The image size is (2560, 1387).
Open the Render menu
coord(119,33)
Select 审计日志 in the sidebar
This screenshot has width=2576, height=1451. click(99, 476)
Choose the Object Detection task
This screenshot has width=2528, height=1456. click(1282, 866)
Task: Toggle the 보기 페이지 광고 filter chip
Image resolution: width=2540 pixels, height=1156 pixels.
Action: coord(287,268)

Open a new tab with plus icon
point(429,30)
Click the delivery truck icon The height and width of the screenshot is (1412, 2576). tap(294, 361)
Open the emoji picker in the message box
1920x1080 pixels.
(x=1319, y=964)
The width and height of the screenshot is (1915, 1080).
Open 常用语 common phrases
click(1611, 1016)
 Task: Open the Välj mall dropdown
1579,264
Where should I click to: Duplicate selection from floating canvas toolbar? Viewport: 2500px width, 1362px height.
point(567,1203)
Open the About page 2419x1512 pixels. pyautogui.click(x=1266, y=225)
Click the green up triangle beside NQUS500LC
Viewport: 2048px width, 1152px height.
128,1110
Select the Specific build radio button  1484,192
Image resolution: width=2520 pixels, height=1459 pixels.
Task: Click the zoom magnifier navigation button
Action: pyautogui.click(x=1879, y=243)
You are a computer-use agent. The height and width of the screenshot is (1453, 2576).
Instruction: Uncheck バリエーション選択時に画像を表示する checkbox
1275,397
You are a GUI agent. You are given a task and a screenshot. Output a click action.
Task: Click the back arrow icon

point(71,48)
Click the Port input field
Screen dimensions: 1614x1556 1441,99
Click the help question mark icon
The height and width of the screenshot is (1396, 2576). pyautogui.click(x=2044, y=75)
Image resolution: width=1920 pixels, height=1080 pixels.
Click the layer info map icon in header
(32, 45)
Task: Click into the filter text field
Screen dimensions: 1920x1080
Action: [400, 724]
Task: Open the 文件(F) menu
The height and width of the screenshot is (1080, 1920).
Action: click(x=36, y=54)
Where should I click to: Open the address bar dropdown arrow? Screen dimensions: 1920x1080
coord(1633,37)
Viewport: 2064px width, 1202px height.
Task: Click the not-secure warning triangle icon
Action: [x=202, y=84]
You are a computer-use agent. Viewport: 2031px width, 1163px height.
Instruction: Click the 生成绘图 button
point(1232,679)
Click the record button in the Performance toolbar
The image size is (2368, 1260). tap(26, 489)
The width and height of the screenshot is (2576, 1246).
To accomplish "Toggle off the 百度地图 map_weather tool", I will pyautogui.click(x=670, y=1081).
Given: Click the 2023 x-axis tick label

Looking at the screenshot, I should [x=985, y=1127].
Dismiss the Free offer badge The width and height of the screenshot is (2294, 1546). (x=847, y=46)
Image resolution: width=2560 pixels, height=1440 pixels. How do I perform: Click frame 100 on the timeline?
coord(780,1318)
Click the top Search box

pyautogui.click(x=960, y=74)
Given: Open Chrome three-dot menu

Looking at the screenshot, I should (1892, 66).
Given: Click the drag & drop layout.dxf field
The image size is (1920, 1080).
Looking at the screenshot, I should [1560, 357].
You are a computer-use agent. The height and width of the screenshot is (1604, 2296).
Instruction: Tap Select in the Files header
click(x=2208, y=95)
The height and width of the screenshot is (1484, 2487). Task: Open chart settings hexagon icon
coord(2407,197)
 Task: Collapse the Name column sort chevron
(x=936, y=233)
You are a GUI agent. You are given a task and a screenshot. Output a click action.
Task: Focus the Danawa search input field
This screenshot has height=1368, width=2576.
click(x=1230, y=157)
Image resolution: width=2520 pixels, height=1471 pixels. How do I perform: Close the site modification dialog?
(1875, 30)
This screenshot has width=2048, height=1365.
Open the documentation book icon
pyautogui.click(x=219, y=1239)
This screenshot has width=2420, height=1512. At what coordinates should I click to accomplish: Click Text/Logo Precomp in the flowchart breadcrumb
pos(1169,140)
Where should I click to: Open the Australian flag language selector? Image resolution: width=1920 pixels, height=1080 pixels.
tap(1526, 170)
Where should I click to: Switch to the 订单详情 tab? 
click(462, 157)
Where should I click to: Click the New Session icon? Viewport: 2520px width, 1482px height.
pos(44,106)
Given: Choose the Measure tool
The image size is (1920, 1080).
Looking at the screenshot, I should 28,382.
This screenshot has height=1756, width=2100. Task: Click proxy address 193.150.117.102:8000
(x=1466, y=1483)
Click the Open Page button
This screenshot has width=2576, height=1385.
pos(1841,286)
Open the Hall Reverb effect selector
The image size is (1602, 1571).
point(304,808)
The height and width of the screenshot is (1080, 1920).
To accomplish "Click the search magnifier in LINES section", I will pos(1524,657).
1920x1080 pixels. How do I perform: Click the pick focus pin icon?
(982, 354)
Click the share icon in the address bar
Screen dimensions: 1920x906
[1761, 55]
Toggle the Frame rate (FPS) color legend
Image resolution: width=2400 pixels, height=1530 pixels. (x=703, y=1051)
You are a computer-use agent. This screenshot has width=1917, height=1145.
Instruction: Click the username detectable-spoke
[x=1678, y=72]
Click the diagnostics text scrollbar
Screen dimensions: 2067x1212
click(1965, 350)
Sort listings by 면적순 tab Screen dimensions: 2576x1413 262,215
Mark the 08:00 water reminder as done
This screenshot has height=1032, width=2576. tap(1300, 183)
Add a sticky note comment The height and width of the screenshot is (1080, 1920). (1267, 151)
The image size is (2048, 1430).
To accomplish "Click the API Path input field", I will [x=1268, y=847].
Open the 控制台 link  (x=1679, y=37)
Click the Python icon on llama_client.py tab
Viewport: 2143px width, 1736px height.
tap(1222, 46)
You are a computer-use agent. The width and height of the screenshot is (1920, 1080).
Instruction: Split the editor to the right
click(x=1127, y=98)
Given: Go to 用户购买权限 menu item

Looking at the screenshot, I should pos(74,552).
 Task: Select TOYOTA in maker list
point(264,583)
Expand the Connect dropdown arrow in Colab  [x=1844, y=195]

——————

■ Work instructions
Transcription of all the material must be exact.

■ Solution for this problem
The image size is (2560, 1387).
Open the Render menu
coord(119,33)
Select 审计日志 in the sidebar
This screenshot has width=2576, height=1451. click(99, 476)
Choose the Object Detection task
This screenshot has width=2528, height=1456. click(1282, 866)
Task: Toggle the 보기 페이지 광고 filter chip
Image resolution: width=2540 pixels, height=1156 pixels.
Action: coord(287,268)

Open a new tab with plus icon
point(429,30)
Click the delivery truck icon The height and width of the screenshot is (1412, 2576). tap(294, 361)
Open the emoji picker in the message box
1920x1080 pixels.
(x=1319, y=964)
The width and height of the screenshot is (1915, 1080).
Open 常用语 common phrases
click(1611, 1016)
 Task: Open the Välj mall dropdown
1579,264
Where should I click to: Duplicate selection from floating canvas toolbar? Viewport: 2500px width, 1362px height.
point(567,1203)
Open the About page 2419x1512 pixels. pyautogui.click(x=1266, y=225)
Click the green up triangle beside NQUS500LC
Viewport: 2048px width, 1152px height.
128,1110
Select the Specific build radio button  1484,192
Image resolution: width=2520 pixels, height=1459 pixels.
Task: Click the zoom magnifier navigation button
Action: pyautogui.click(x=1879, y=243)
You are a computer-use agent. The height and width of the screenshot is (1453, 2576).
Instruction: Uncheck バリエーション選択時に画像を表示する checkbox
1275,397
You are a GUI agent. You are given a task and a screenshot. Output a click action.
Task: Click the back arrow icon

point(71,48)
Click the Port input field
Screen dimensions: 1614x1556 1441,99
Click the help question mark icon
The height and width of the screenshot is (1396, 2576). pyautogui.click(x=2044, y=75)
Image resolution: width=1920 pixels, height=1080 pixels.
Click the layer info map icon in header
(32, 45)
Task: Click into the filter text field
Screen dimensions: 1920x1080
Action: [400, 724]
Task: Open the 文件(F) menu
The height and width of the screenshot is (1080, 1920).
Action: click(x=36, y=54)
Where should I click to: Open the address bar dropdown arrow? Screen dimensions: 1920x1080
coord(1633,37)
Viewport: 2064px width, 1202px height.
Task: Click the not-secure warning triangle icon
Action: [x=202, y=84]
You are a computer-use agent. Viewport: 2031px width, 1163px height.
Instruction: Click the 生成绘图 button
point(1232,679)
Click the record button in the Performance toolbar
The image size is (2368, 1260). tap(26, 489)
The width and height of the screenshot is (2576, 1246).
To accomplish "Toggle off the 百度地图 map_weather tool", I will pyautogui.click(x=670, y=1081).
Given: Click the 2023 x-axis tick label

Looking at the screenshot, I should [x=985, y=1127].
Dismiss the Free offer badge The width and height of the screenshot is (2294, 1546). (x=847, y=46)
Image resolution: width=2560 pixels, height=1440 pixels. How do I perform: Click frame 100 on the timeline?
coord(780,1318)
Click the top Search box

pyautogui.click(x=960, y=74)
Given: Open Chrome three-dot menu

Looking at the screenshot, I should (1892, 66).
Given: Click the drag & drop layout.dxf field
The image size is (1920, 1080).
Looking at the screenshot, I should [1560, 357].
You are a computer-use agent. The height and width of the screenshot is (1604, 2296).
Instruction: Tap Select in the Files header
click(x=2208, y=95)
The height and width of the screenshot is (1484, 2487). Task: Open chart settings hexagon icon
coord(2407,197)
 Task: Collapse the Name column sort chevron
(x=936, y=233)
You are a GUI agent. You are given a task and a screenshot. Output a click action.
Task: Focus the Danawa search input field
This screenshot has height=1368, width=2576.
click(x=1230, y=157)
Image resolution: width=2520 pixels, height=1471 pixels. How do I perform: Close the site modification dialog?
(1875, 30)
This screenshot has width=2048, height=1365.
Open the documentation book icon
pyautogui.click(x=219, y=1239)
This screenshot has width=2420, height=1512. At what coordinates should I click to accomplish: Click Text/Logo Precomp in the flowchart breadcrumb
pos(1169,140)
Where should I click to: Open the Australian flag language selector? Image resolution: width=1920 pixels, height=1080 pixels.
tap(1526, 170)
Where should I click to: Switch to the 订单详情 tab? 
click(462, 157)
Where should I click to: Click the New Session icon? Viewport: 2520px width, 1482px height.
pos(44,106)
Given: Choose the Measure tool
The image size is (1920, 1080).
Looking at the screenshot, I should 28,382.
This screenshot has height=1756, width=2100. Task: Click proxy address 193.150.117.102:8000
(x=1466, y=1483)
Click the Open Page button
This screenshot has width=2576, height=1385.
pos(1841,286)
Open the Hall Reverb effect selector
The image size is (1602, 1571).
point(304,808)
The height and width of the screenshot is (1080, 1920).
To accomplish "Click the search magnifier in LINES section", I will pos(1524,657).
1920x1080 pixels. How do I perform: Click the pick focus pin icon?
(982, 354)
Click the share icon in the address bar
Screen dimensions: 1920x906
[1761, 55]
Toggle the Frame rate (FPS) color legend
Image resolution: width=2400 pixels, height=1530 pixels. (x=703, y=1051)
You are a computer-use agent. This screenshot has width=1917, height=1145.
Instruction: Click the username detectable-spoke
[x=1678, y=72]
Click the diagnostics text scrollbar
Screen dimensions: 2067x1212
click(1965, 350)
Sort listings by 면적순 tab Screen dimensions: 2576x1413 262,215
Mark the 08:00 water reminder as done
This screenshot has height=1032, width=2576. tap(1300, 183)
Add a sticky note comment The height and width of the screenshot is (1080, 1920). (1267, 151)
The image size is (2048, 1430).
To accomplish "Click the API Path input field", I will [x=1268, y=847].
Open the 控制台 link  (x=1679, y=37)
Click the Python icon on llama_client.py tab
Viewport: 2143px width, 1736px height.
tap(1222, 46)
You are a computer-use agent. The width and height of the screenshot is (1920, 1080).
Instruction: Split the editor to the right
click(x=1127, y=98)
Given: Go to 用户购买权限 menu item

Looking at the screenshot, I should pos(74,552).
 Task: Select TOYOTA in maker list
point(264,583)
Expand the Connect dropdown arrow in Colab  [x=1844, y=195]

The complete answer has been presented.